Tissue transglutaminase, protein cross-linking and Alzheimer's disease: review and views

Abstract

Extensive protein cross-linking and aggregation are some of the most common molecular events in the pathogenesis of Alzheimer's disease (AD). Both beta-amyloid (Abeta) plaques and neurofibrillary tangles, which are extracellular and intracellular proteinaceous aggregates, respectively, contribute to neuronal death and progressive cognitive decline. Although protein cross-linking has been recognized and extensively studied for many years, the underlying mechanisms are largely unknown. Recent data indicates that tissue transglutaminase (tTG), which catalyzes the cross-linking of a wide spectrum of proteins including Abeta, tau, alpha-synuclein and neurofilament proteins, may be involved in protein aggregation in AD. Many AD risk factors, such as trauma, inflammation, ischemia and stress, up-regulate tTG protein and activity levels. In this review, we summarize the evidence that tTG plays a role in AD, especially in cross-linking of Abeta, tau, alpha-synuclein and neurofilament proteins. An experimentally testable hypothesis is that tTG may play a central role in AD pathogenesis and that it provides a conceptual link between sporadic and familial AD through a shared pathogenic pathway.

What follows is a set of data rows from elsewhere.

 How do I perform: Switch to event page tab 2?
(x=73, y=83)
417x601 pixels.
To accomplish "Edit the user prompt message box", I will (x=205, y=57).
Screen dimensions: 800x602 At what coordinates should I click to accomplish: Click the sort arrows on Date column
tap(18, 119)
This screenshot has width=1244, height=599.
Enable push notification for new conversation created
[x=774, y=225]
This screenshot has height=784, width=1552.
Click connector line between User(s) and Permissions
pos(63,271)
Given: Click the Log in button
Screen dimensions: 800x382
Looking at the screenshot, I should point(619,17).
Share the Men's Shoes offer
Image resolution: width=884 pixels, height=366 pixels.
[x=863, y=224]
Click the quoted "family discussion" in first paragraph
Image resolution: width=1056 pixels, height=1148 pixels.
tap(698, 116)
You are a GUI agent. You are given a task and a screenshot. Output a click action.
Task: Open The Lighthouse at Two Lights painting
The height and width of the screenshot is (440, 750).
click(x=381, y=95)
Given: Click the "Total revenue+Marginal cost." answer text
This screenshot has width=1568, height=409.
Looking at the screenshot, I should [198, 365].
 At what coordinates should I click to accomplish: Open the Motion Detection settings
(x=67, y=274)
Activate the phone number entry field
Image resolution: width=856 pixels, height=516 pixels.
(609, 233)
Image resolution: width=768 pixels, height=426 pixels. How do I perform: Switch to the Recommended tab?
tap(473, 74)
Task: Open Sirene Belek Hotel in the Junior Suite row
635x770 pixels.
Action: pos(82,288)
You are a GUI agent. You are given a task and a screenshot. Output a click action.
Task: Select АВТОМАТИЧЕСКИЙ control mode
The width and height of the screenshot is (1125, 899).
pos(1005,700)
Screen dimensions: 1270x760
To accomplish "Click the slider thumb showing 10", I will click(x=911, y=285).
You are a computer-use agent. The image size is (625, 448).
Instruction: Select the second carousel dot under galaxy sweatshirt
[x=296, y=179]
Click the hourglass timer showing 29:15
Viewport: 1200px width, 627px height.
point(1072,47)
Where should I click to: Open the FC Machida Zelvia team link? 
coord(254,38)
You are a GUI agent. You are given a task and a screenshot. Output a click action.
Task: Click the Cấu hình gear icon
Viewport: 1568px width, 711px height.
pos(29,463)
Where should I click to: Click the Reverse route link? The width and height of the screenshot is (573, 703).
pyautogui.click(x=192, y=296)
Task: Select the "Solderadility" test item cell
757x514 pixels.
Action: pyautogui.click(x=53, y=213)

Keywords: Alzheimer's disease; Tissue transglutaminase (tTG, TG2); neurofilament proteins; protein cross-linking; tau; α-synuclein; β-amyloid (Aβ).

Figure 1

Simplified scheme of tTG-catalyzed isopeptide formation between glutamine and lysin in a calcium-dependent manner. Glutamyl residue in one protein molecule serves as acyl donor or amine acceptor, and lysyl residue in another protein serves acyl acceptor or amine donor. With calcium, tTG catalyzes a covalent cross-linking between the proteins by forming γ-glutamyl-ε-lysine isopeptide bond. Modified from Greenberg CS et al [12].

Figure 2

Schematic representation of the structural domains of transglutaminase, amino acid residue distribution region of the catalytic core and Ca⁺⁺-binding domain. The scheme was drawn based on the data from Liu S. et al [42] with reference to [37, 38].

Figure 3

Characteristic structures of AD brain. (A) Senile plaque (arrowhead) and senile plaque with a condensed core (arrow) and (B) neurofibrillary tangles (arrows) (silver staining × 400).

Figure 4

A. Isopeptides and tau protein co-localized in neurofibrillary tangles. The section was stained with mouse monoclonal anti-isopeptide antibody manually first with HRP-DAB. Then the section was treated with DAKO double staining kit followed by CP13 antibody with AP-NACP for color-development. Brown is isopeptide and blue is tau. Arrows indicate tangle-bearing neurons stained by both anti-isopeptide and anti-tau antibodies. B. Isopeptide and Aβ double-staining show colocalization of both proteins in the plaques (arrows) and NFTs (arrow head). The intensities of isopeptide in plaques are relatively weaker that are potentially due to further protein degradation in this type of lesions during the relative lengthy morphogenesis compared to structures like NFT. Magnification: 200 ×.

Figure 5

Hypothetical mechanisms for the role of tTG in AD pathogenesis. Increased brain tTG induced by multiple factors such as trauma, inflammation and ischemic injury will cross-link protein like α-synuclein (ASN), Aβ and tau. In sporadic AD, increased Aβ due to trauma, inflammation and ischemia will further increase tTG levels. Aggregated Aβ may serve as a long-term chronic stimulant for the tTG and keep the pathogenic process going even after the initial factors no longer present. In familial AD (FAD), excessive production Aβ may be sufficient to increase tTG and initiate AD pathogenesis, with or without additional factors seen in sporadic AD. FAD: familial Alzheimer's disease; SAD: sporadic Alzheimer's disease.